On some days, I almost love the derelict buildings, factories falling apart, the nooks and crannies of this concrete jungle. One of my favorite areas to wander is Red Hook, the underbelly of south Brooklyn recently revitalized with an influx of artists who moved into the dock buildings and warehouses along the waterfront. Controversially, IKEA opened in the area in 2008, replacing historic townhouses and a dry dock that was still in use. Despite these changes, Red Hook still possesses the gritty industrial vibe I have a penchant for. It’s also home to one of the first bars I went to in New York, the legendary Sunny’s (253 Conover St), which back then only opened its doors on Friday nights and drinks were served on the honor basis.
I love to stroll around the Gowanus Canal near my place in Brooklyn, a heavily polluted stretch of water that was once busy with cargo ships and these days aches for a serious clean-up.
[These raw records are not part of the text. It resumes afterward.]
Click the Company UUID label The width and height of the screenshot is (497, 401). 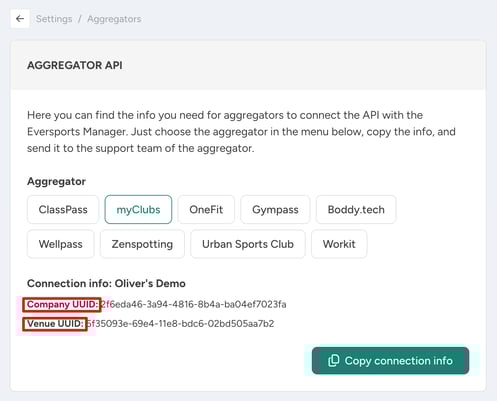(x=62, y=304)
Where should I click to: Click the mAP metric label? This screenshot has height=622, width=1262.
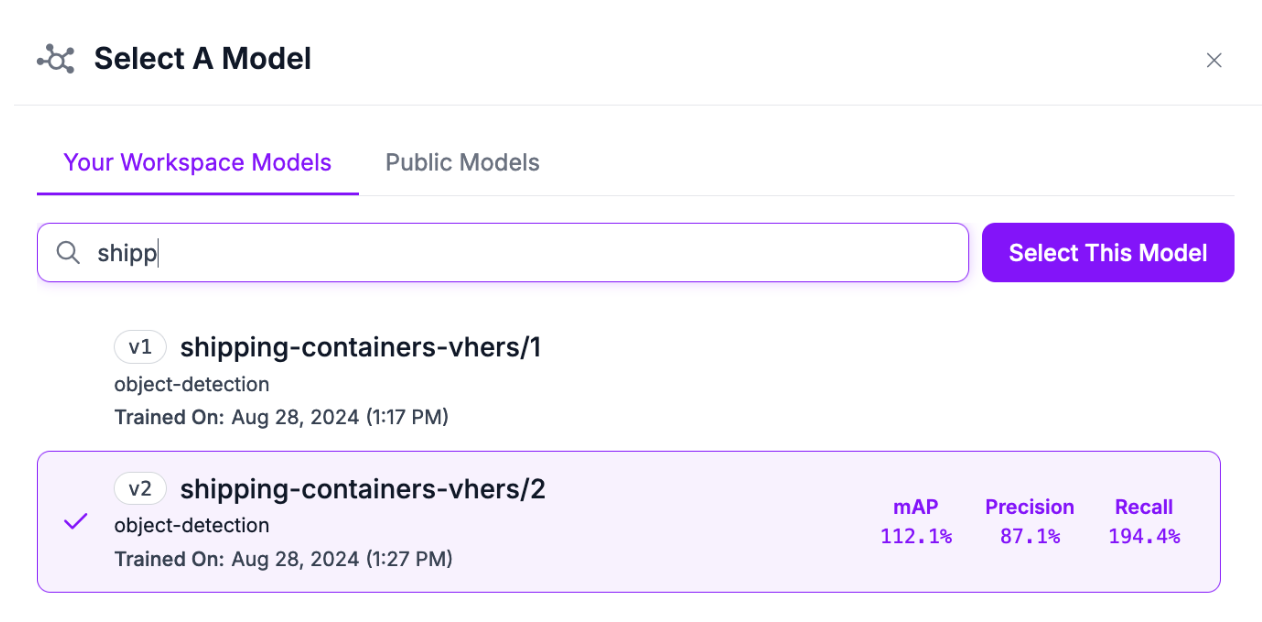915,507
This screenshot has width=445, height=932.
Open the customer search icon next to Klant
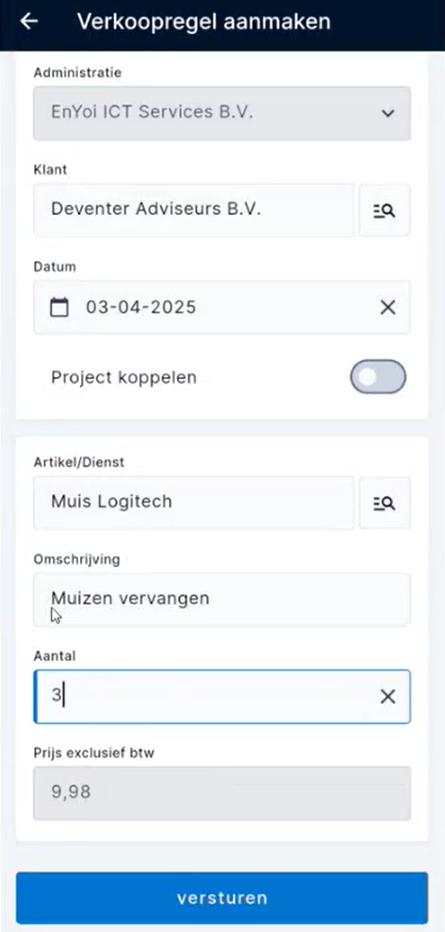point(384,210)
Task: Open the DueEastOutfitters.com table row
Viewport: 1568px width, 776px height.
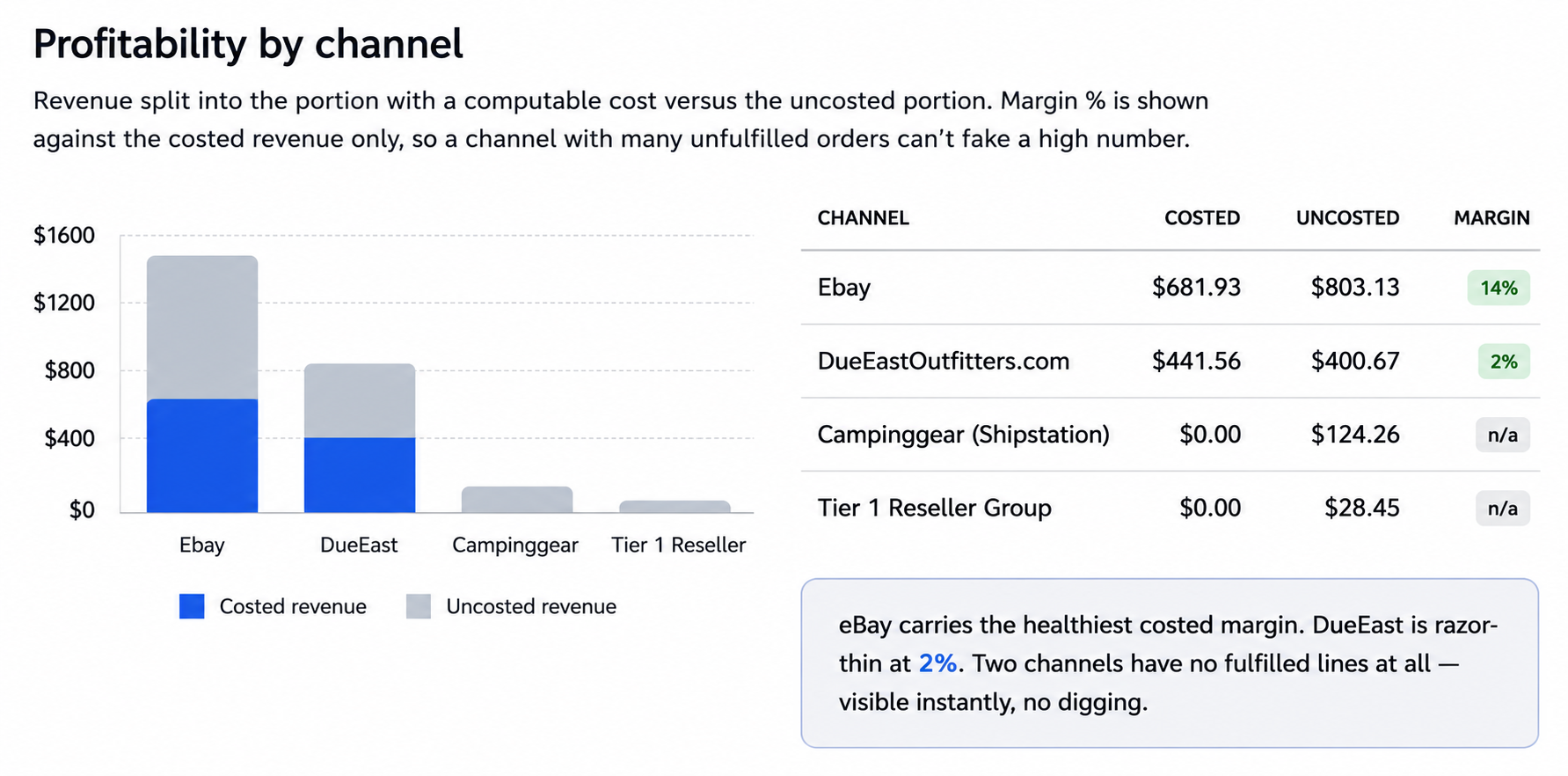Action: (1171, 361)

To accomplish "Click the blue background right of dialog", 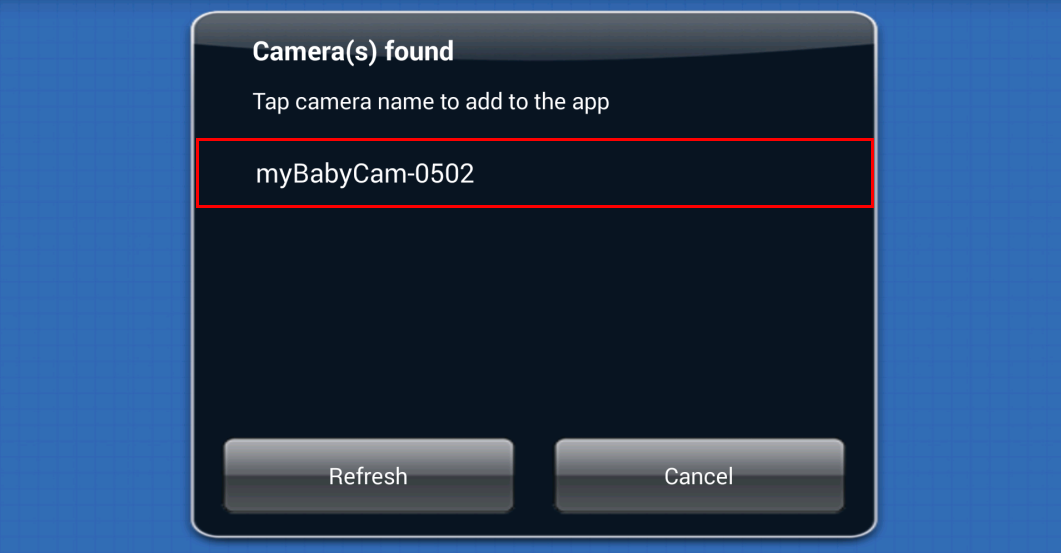I will coord(969,276).
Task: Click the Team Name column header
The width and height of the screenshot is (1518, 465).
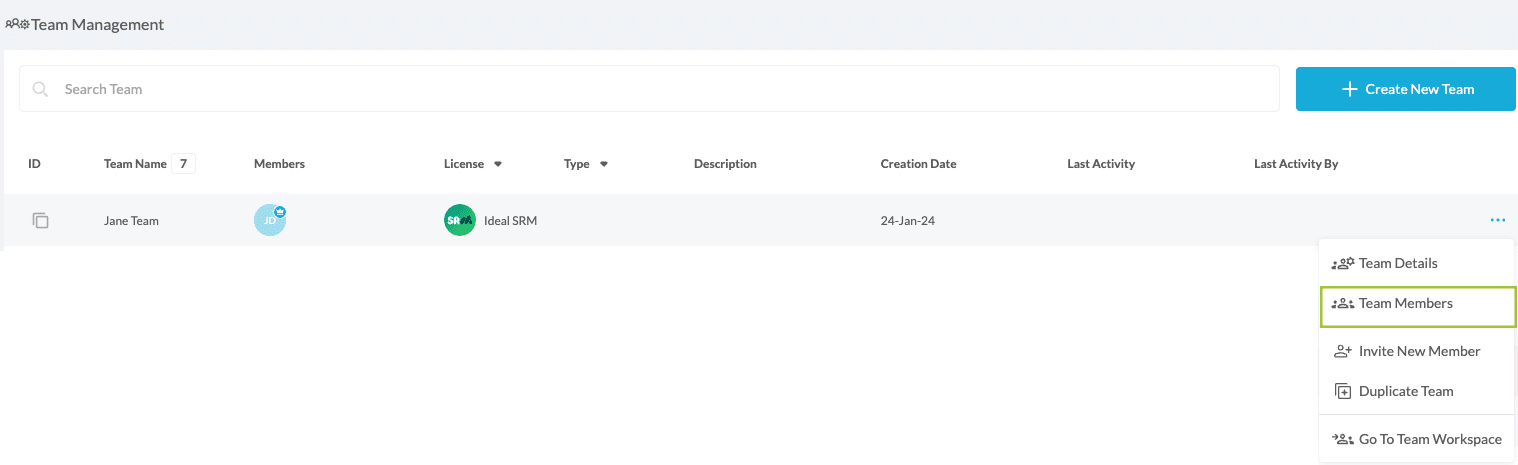Action: click(135, 164)
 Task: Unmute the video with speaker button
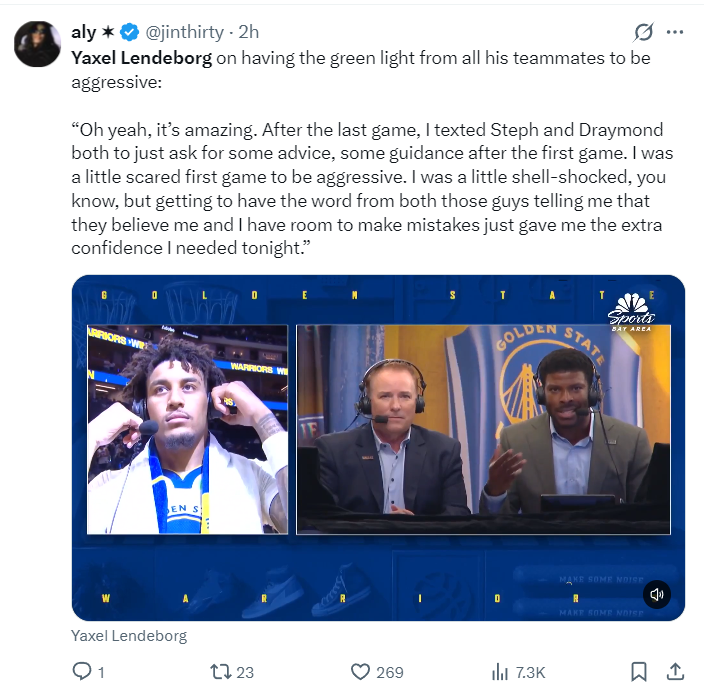click(656, 594)
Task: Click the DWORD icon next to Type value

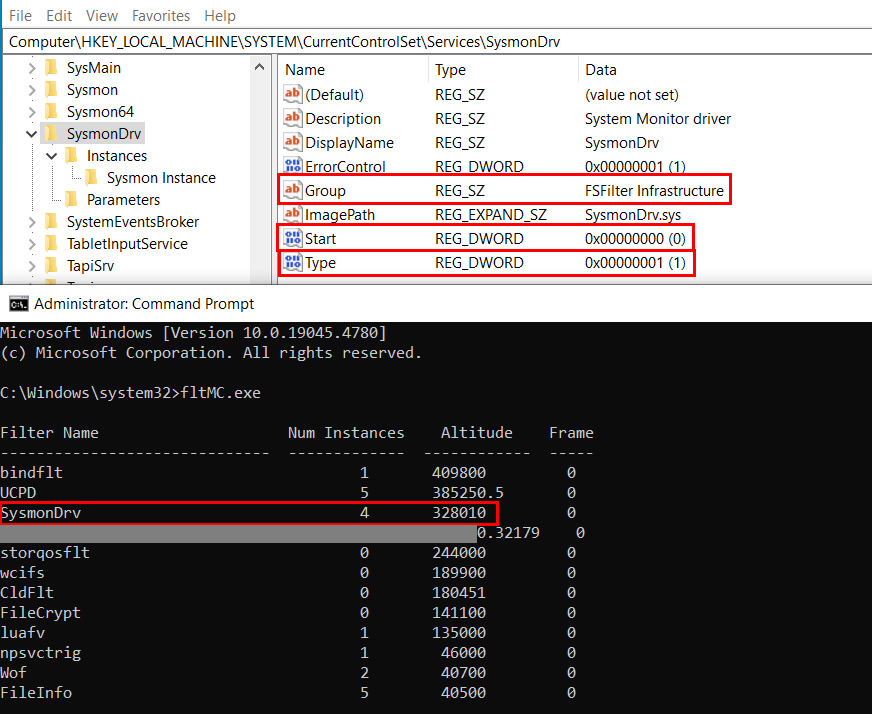Action: [x=293, y=263]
The environmental initiative started a few years back and change is already felt – the canal certainly doesn’t have as toxic of a smell as it had when I moved to Brooklyn in 1999. Like in Red Hook, many of the area’s warehouses have been turned into artist studios which you can visit on the last weekend of every October, as part of Gowanus Artists Studio Tour. Also check out Issue Project Room, a fantastic performance space at the Old American Can Factory.
These areas are all casualties of New York’s industrial evolution. I can hate them on those eco-conscious, back-to-basics days but there’s no denying – they will always be a part of New York’s scenery. Instead of hating, I’ve developed a love relationship with the “dark side of New York”. As I write this, the sound of drilling and floor lifting from the apartment upstairs is almost unbearable. Through my windows, I can see a new condo building that was being constructed to my chagrin for about four years right outside my living room, where there was once a beautiful patch of sky. But it’s New York City we’re talking. Nothing stays the same here, everything falls apart, no attachments advised. Take it or leave it. I guess I’m still taking it, ten years later, tuning out the noise and dust, and learning to love this urban wasteland. Or at least learning to live with it.